As I have aged my views have shifted somewhat. For one thing I find myself much more bored by porn than I used to be. The hunt for new scenes can be exciting, but the results are almost uniformly disappointing, and searching for them is huge waste of time. Overall I am much less happy with professionally-produced porn than in my younger years. Intellectually, I have also softened my stance on sex work. It is true that many of the people depicted in porn don’t seem to be enjoying themselves, but how many of us look forward to our jobs? It still really upsets me to see exploitation, but working at a fast-food joint is also exploitative, and for some reason I am willing to tolerate that. Furthermore some of these depictions of exploitation are just an act, and even though I still find them awful to watch, it does not necessarily mean the participants are actually being exploited. Finally, I have come to realize that sex is about power, and lots of people find these displays of power hot. (Hello, 50 Shades of Grey.) But for the most part these depictions are not for me, even as I harbor my own illicit power-based fantasies.

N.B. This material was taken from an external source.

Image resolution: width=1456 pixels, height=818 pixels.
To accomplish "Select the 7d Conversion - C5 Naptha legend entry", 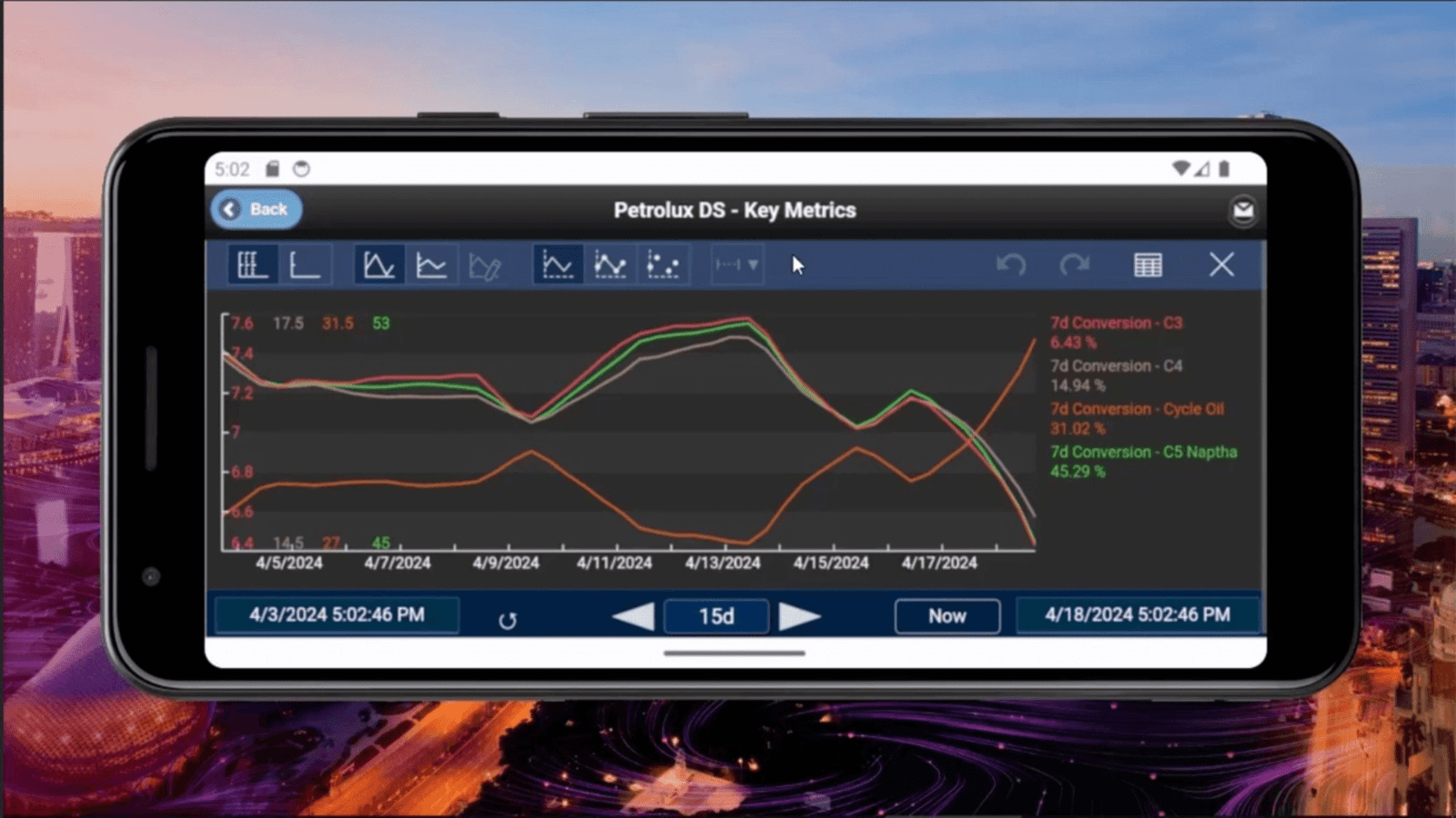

But the damage has been done. Pornography warped my impressionable mind. Now I am a homosexual, and not even the respectable kind of homosexual who is attracted to muscular twinks who are strictly above 18 years old. Obviously the best course of action would have been for me to chastely avoid the Internet entirely, but even if I hadn’t how much better might my life had been had I been able to find appropriately-categorized straight porn easily, instead of turning to man-on-man smut? Might I have been spared this lonely, loveless life?